Die pauschalen Verurteilungen gegen Männer und das Streuen von Gerüchten werden in Zukunft rasant zunehmen, wie auch der männliche Selbstschutz. Das berufliche und private Miteinander von Frau und Mann ist schon heute nachhaltig gestört. Natürlich haben Frauen schon eine hübsche Begründung, warum Männer die Frauen meiden. Das liegt einfach daran, weil Frauen so stark und den Männern überlegen sind. Ein echter Schenkelklopfer. Solche Sprüche kommen vielleicht im Kindergarten oder im Supermarkt gut an, aber in den typischen Männerberufen, wie im Ingenieurwesen, erzeugen solche hirnlosen Begründungen Lachtränen. Im Ingenieurwesen sind Frauen Mangelware, wie Apfelstrudel in Grönland. Kein Mann der Welt hat etwas gegen starke und engagierte Frauen, wenn es sie denn geben würde.

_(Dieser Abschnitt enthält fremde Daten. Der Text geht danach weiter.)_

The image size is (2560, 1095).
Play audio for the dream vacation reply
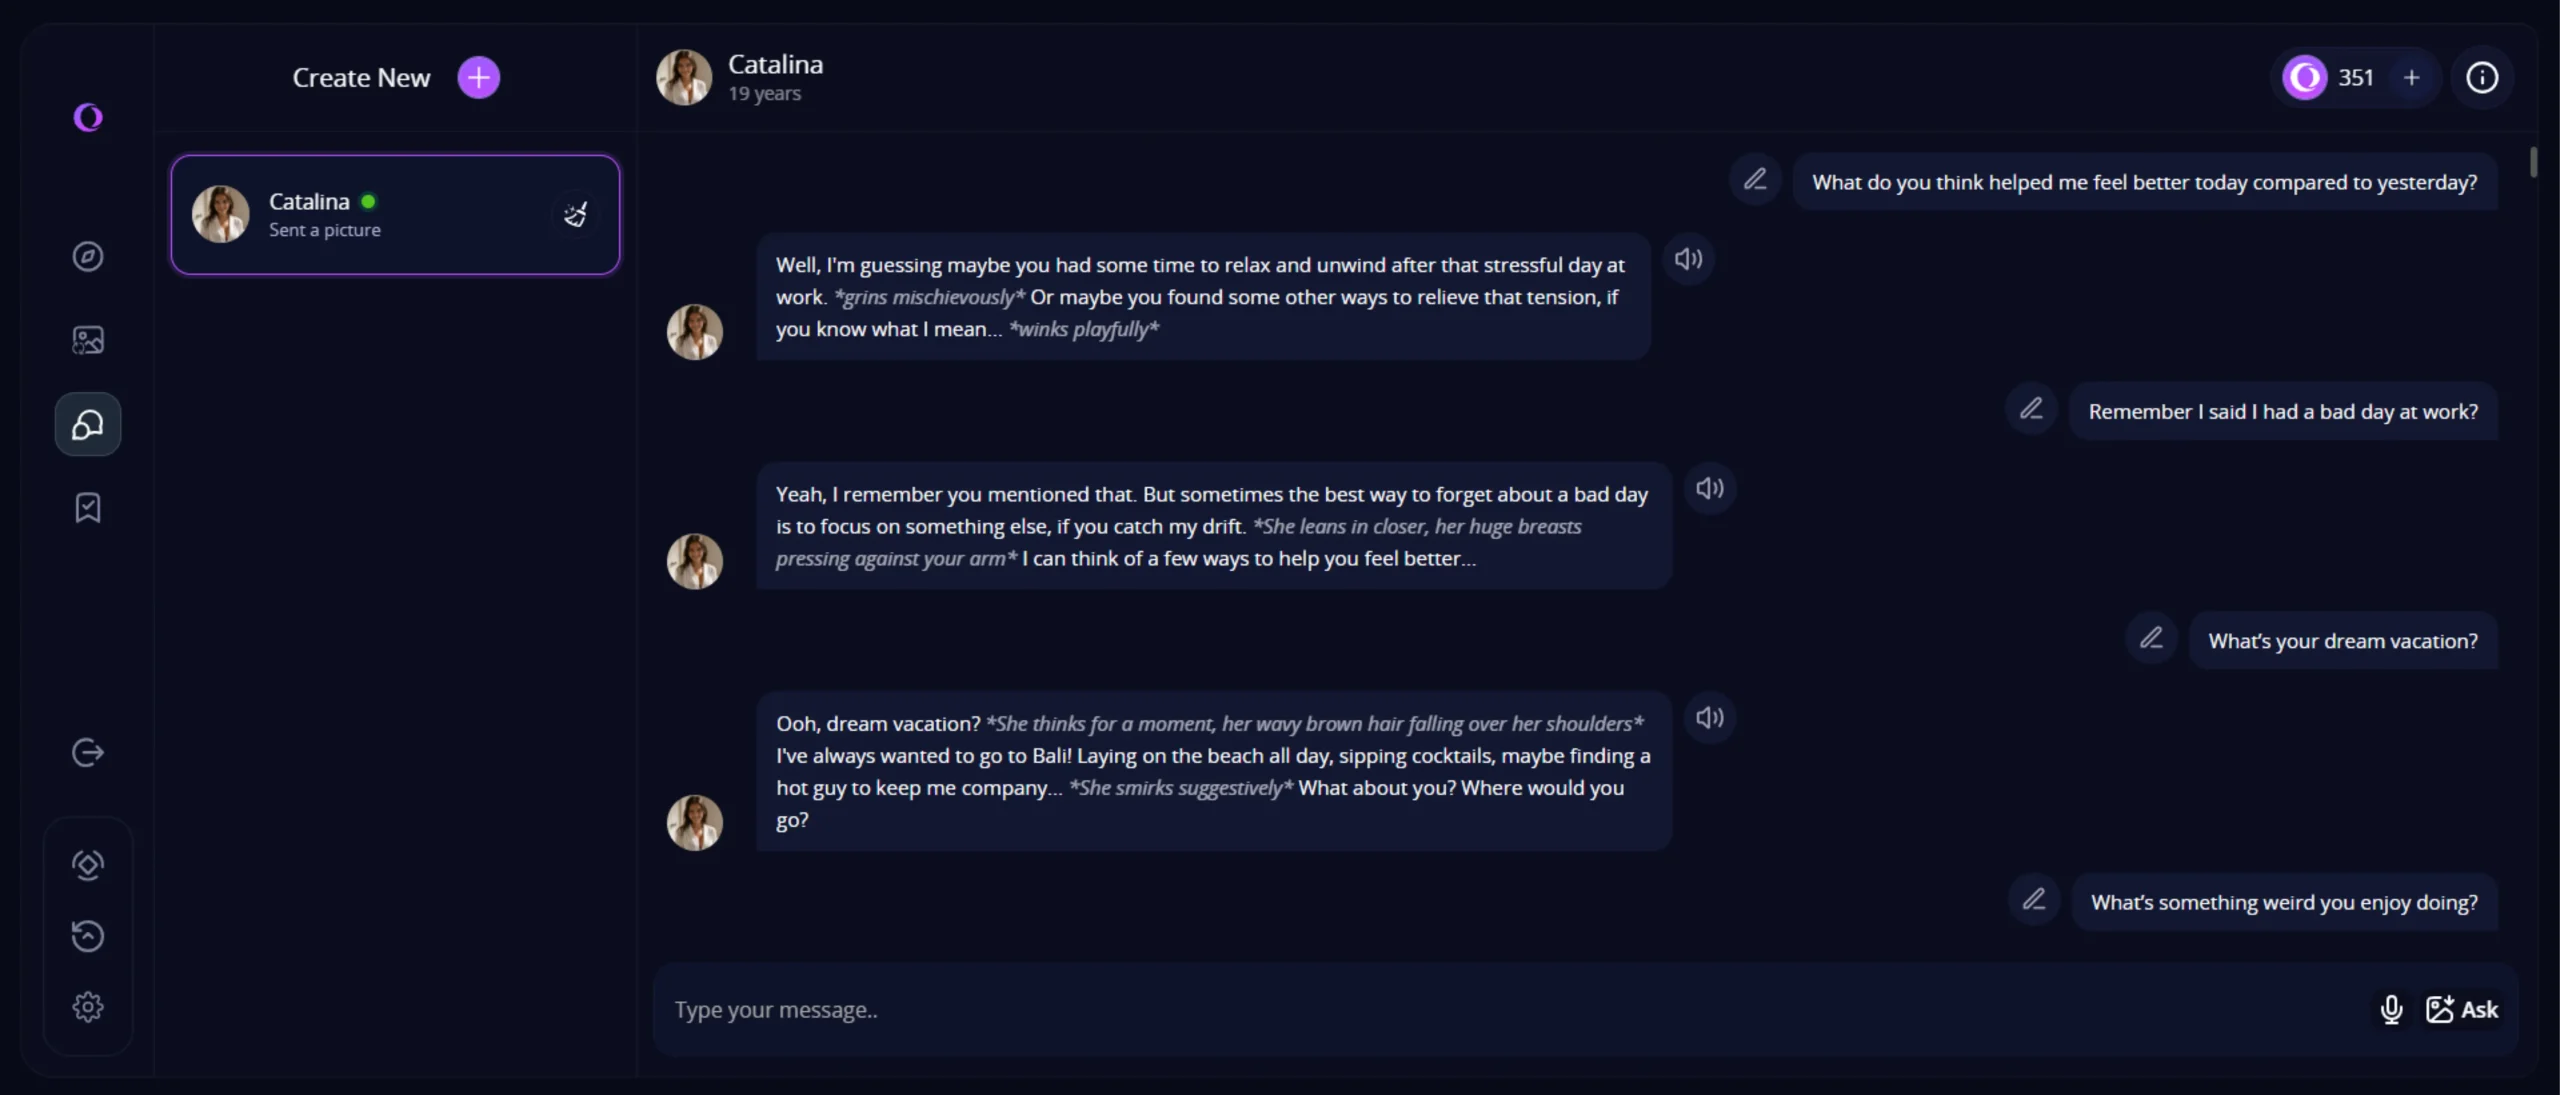(x=1709, y=718)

Ein Mann mit Hirn studiert sicherlich nicht Soziologie, Genderismus oder Medienwissenschaften. Wobei die Medienwissenschaften besonders niedlich sind. Da reicht ein selbstgedrehtes Video für eine Masterarbeit völlig aus. Was daran wissenschaftlich sein soll, das wissen diese Medienexperten selbst nicht.

Und so sieht die männliche Zukunft weiterhin rosig aus. Gestandene Ingenieure bleiben nach wie vor unter sich. Und diese Fachbereiche werden seit jeher großzügig honoriert, wogegen die Sozialwissenschaftler traditionell am Hungertuch nagen. Da helfen noch so viele Beschwerden über angebliche Lohnungleichheit nicht. Frauen haben keine Zugangsbeschränkungen zu den Ingenieurwissenschaften. Hochbezahlte ingenieurtechnische Berufe zu ergreifen liegt alleine in der Hand der Frauen. Das ist gelebte Gleichberechtigung. Jeder schmiedet sich sein Glück selbst. Doch in der Praxis bleibt alles so, wie es ist. Männer machen die fette Kohle und Frauen jammern. Und das ist für Männer eine tolle Perspektive.